Die Rechtsauffassung des Berufungsgerichts, welches die Berechtigung der Klagsforderung aus einem Aufrechnungsverbot oder -verzicht der Beklagten ableitet, entbehrt der Grundlage eines diesbezüglichen Parteienvorbringens der Klägerin und verletzt damit die Regeln der Behauptungs- und Beweislast (vgl RIS-Justiz RS0033798 [T1], wonach etwa das Aufrechnungsverbot des § 1440 ABGB nur über Einrede zu berücksichtigen ist).

Im Übrigen sprechen die Feststellungen des Erstgerichts ungenau nur von einer „Erklärung der Aufrechnung durch die beklagte Partei“. Tatsächlich hat die Beklagte die Aufrechnung jedoch gegen den „Anspruch auf die Versicherungsleistung“ erklärt (Blg ./L), was ‑ auch anhand der Auflistung in Beilage ./9 ‑ eine Aufrechnung gegen den gesamten Auszahlungsanspruch, also auch gegen den garantierten Anspruch, bedeutet.

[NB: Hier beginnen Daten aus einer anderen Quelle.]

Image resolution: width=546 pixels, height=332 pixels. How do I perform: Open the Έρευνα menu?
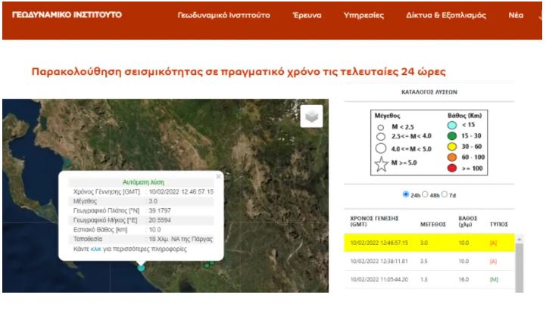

Da die Höhe des garantierten Anspruchs, die bereits im Zeitpunkt der Abtretung feststand, jene der Gegenforderung überstieg, konnte die Aufrechnung schon gegen den garantierten Auszahlungsanspruch wirksam erklärt werden, sodass sich die Frage, ob die Aufrechnung auch gegen den im Zeitpunkt der Abtretung der Höhe nach unbekannten „Gewinnanteil“ aus der Er‑/Ablebensversicherung möglich ist, gar nicht stellt.

In Stattgebung der Revision ist daher das Urteil des Erstgerichts wiederherzustellen.

Die Entscheidung über die Prozesskosten des Rechtsmittelverfahrens gründet sich auf die §§ 41 Abs 1 und 50 Abs 1 ZPO.